Devin M. Weiland was found guilty Monday by a Freeborn County District Court jury of three counts of first-degree attempted murder, including one count of attempted murder of a police officer and three counts of second-degree assault with a dangerous weapon.

Weiland fired more than 80 rounds during the standoff on Nov. 29, 2020, including one that hit officer Kody Needham in the chest, where he was wearing a protective vest. He also shot an apartment complex resident in the arm and a neighbor in the leg as he was driving past on his way to work.

After a week of testimony, jurors deliberated for two and a half hours before reaching their verdicts. Sentencing is scheduled for Dec. 19.

Needham, 32, is now an Otter Tail County sheriff's deputy.

According to the charges, Weiland told authorities that he made the initial report of gunfire or fireworks in the neighborhood that first brought the police to his apartment building.

Weiland eventually came out of his apartment and surrendered to the officers who had amassed in the apartment building.

Weiland told police he thought they were going to take his guns. Three rifles and a shotgun were recovered by law enforcement from his apartment.

The case was prosecuted by the state Attorney General's Office at the request of the Freeborn County Attorney's Office.

Since 2019, the Attorney General's Office has prosecuted more than three-dozen cases of serious violent crime in 22 counties and "has not lost a single one of these cases," the office said in a statement announcing Weiland's conviction. John Stiles, a spokesman for Attorney General Keith Ellison, added in response to a question that "10 of the 40 cases are still pending" a resolution.

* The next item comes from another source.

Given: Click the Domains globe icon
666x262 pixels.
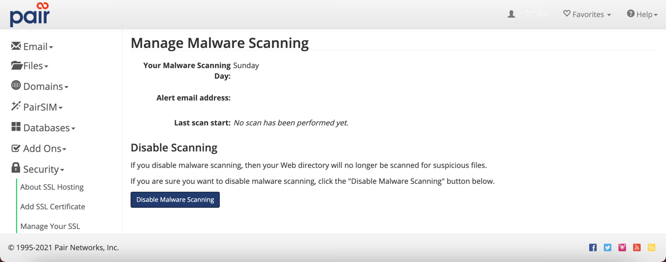Looking at the screenshot, I should coord(16,86).
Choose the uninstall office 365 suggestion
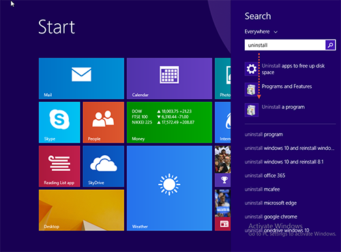 pos(265,176)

Fifteen have resulted in guilty pleas, two investigations remain active, two were closed with no charges filed and one cannot be disclosed publicly because it involved a juvenile defendant, Stiles said.

"Weiland's attempted murder of a police officer and two innocent bystanders is reprehensible, and the jury's verdict was just and proper," read a statement from Ellison. "We rely on police to step into dangerous situations like this one was and try to resolve them as peacefully as possible, and they deserve our thanks for it."